GOAL 1 ▸ In the NAIA passage below, how early should overseas-bound PAL passengers arrive at the airport?
GOAL 2 ▸ List every airline named in the NAIA passage below.

SELECTED TEXT ▸

-------------------------

The proposed multi-phased masterplan includes P56 billion in investments which would be immediately released in the first five years.

It will focus on “immediately upgrading the facilities and at the same time introducing new technologies to make the airport more efficient,” Canilao said.

She said the consortium wants to evaluate the unsolicited proposal. If approved, implementation may begin in the latter part of the year while improvements could be felt by next year, she added.

“All PAL international flights will operate at Manila Airport’s NAIA Terminal 1 while all PAL domestic flights will remain at NAIA Terminal 2,” the airline management said in an advisory.

PAL urged overseas-bound passengers to arrive at the airport at least four hours before departure and three hours lead time for domestic flights to allow ample time for immigration and security checks.

The airline management allows early check in for international passengers in NAIA Terminal 1 and domestic passengers in NAIA Terminal 2

The STAR program is now on its final phase with the planned transfer of all domestic flights of Air Asia Philippines and Royal Air Philippines to NAIA Terminal 2, alongside Sunlight Air’s move to NAIA Terminal 4 on July 1.

-------------------------

MATERIAL PROVIDED ▸
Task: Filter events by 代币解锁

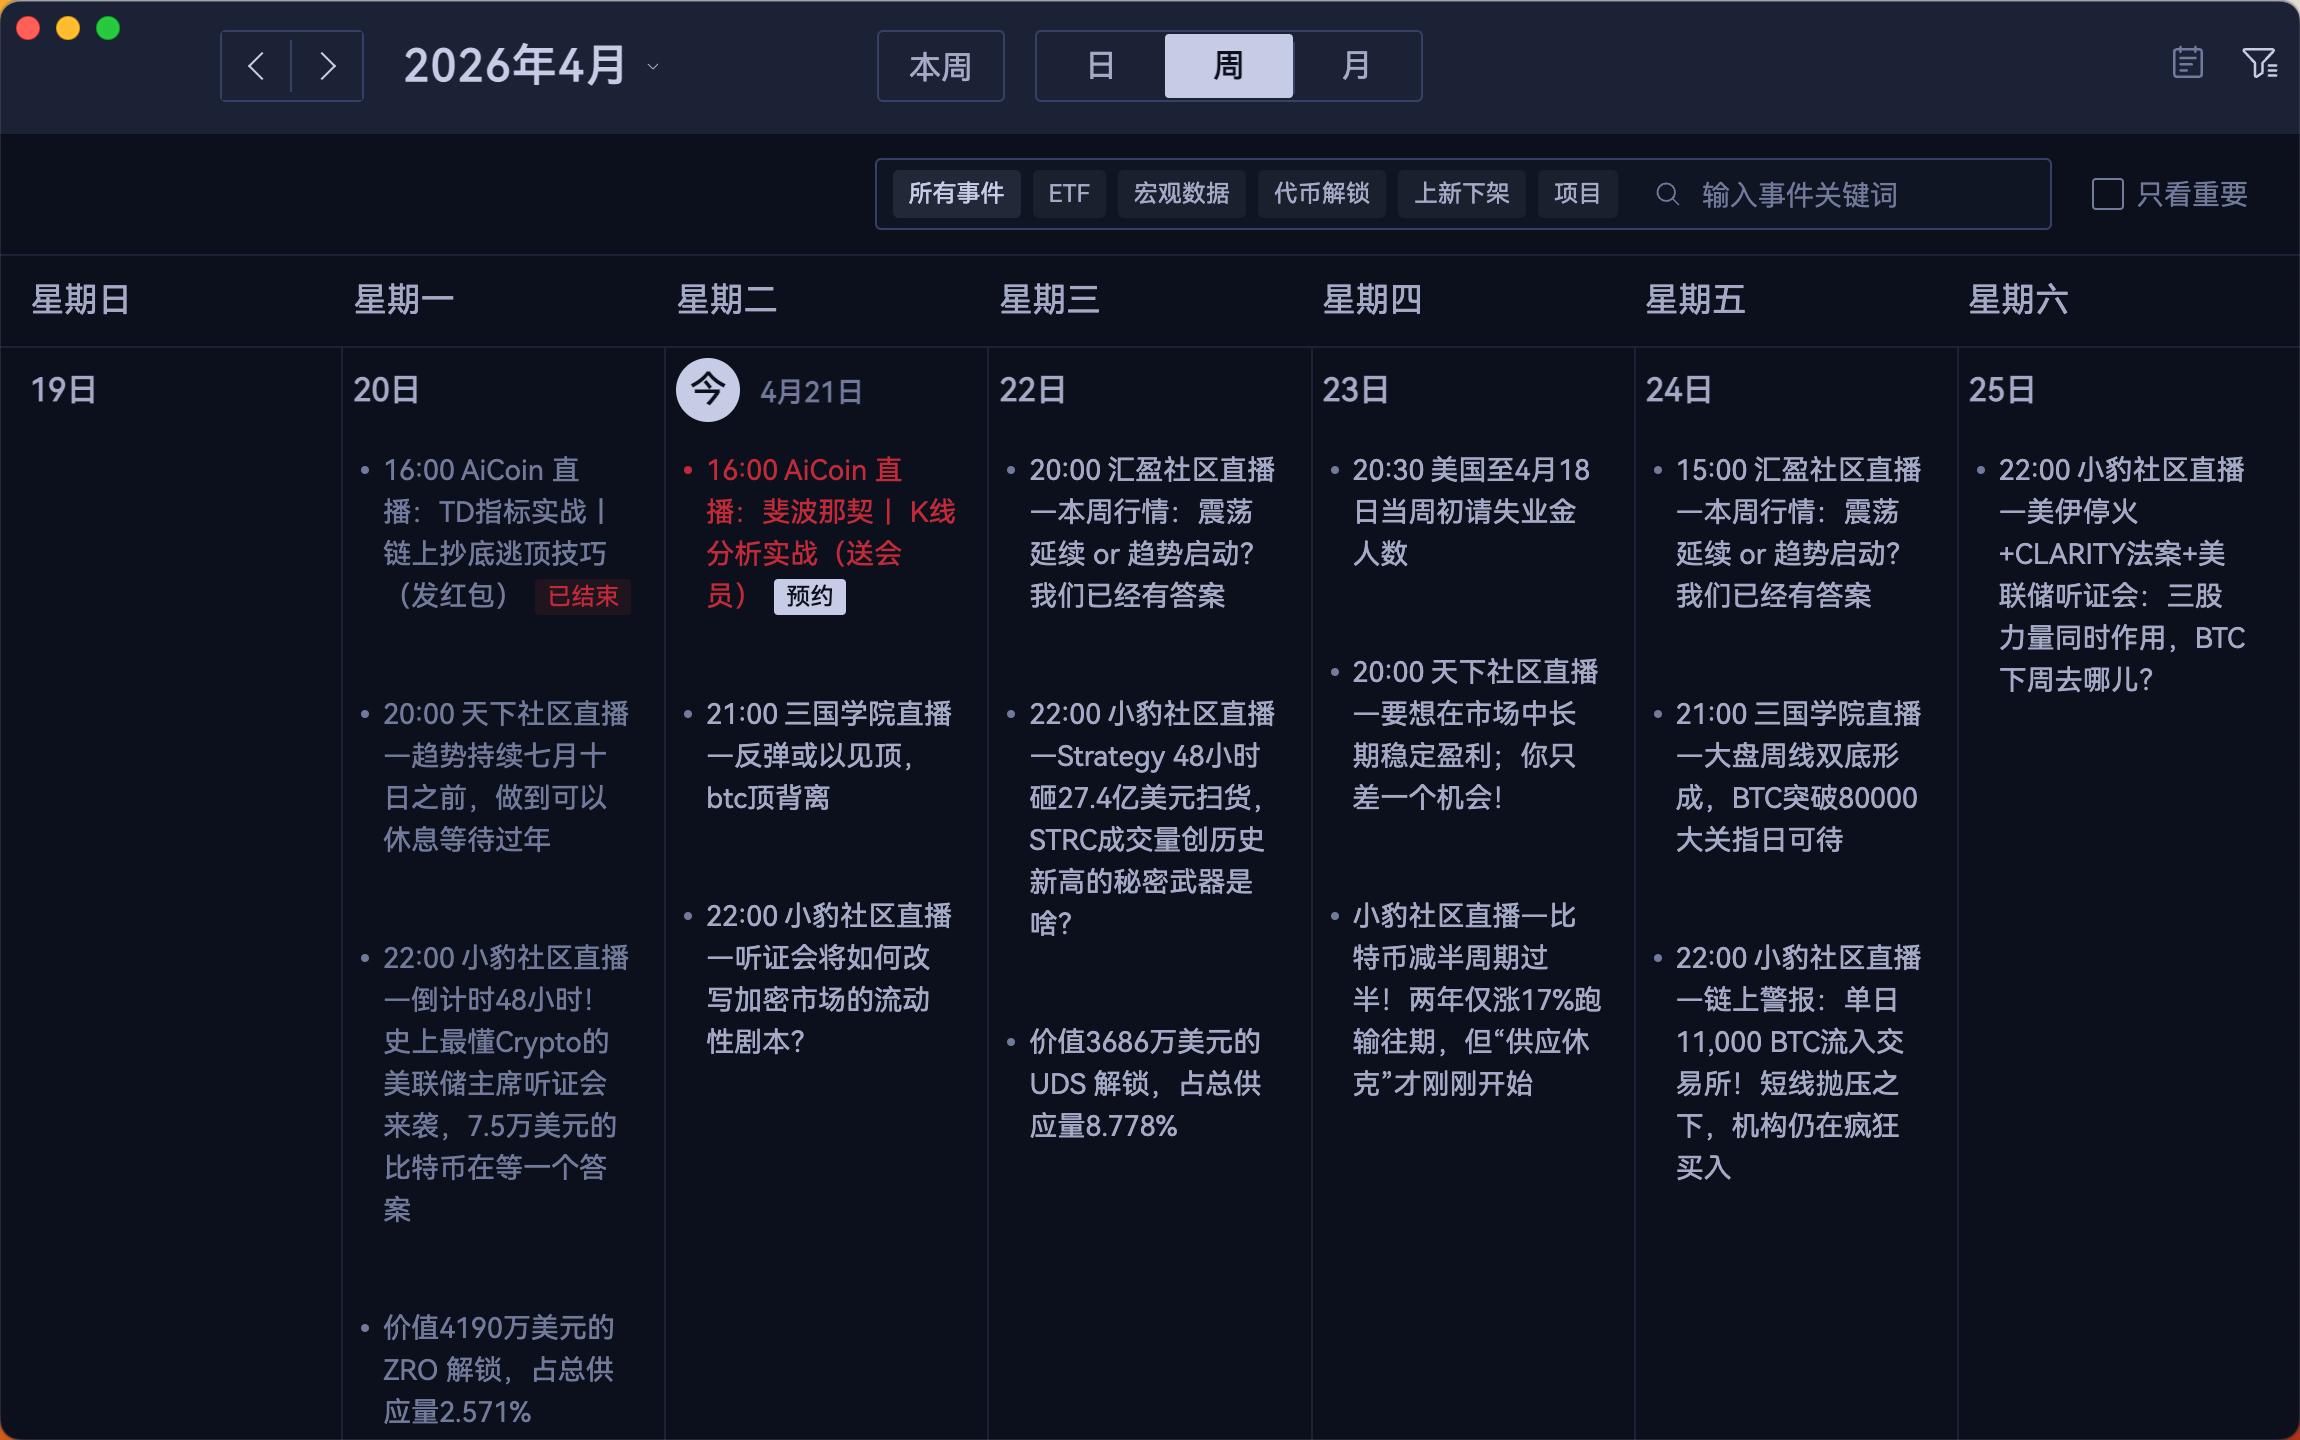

-------------------------

CORRECT RESPONSE 1 ▸ At least four hours before departure.

CORRECT RESPONSE 2 ▸
PAL
Air Asia Philippines
Royal Air Philippines
Sunlight Air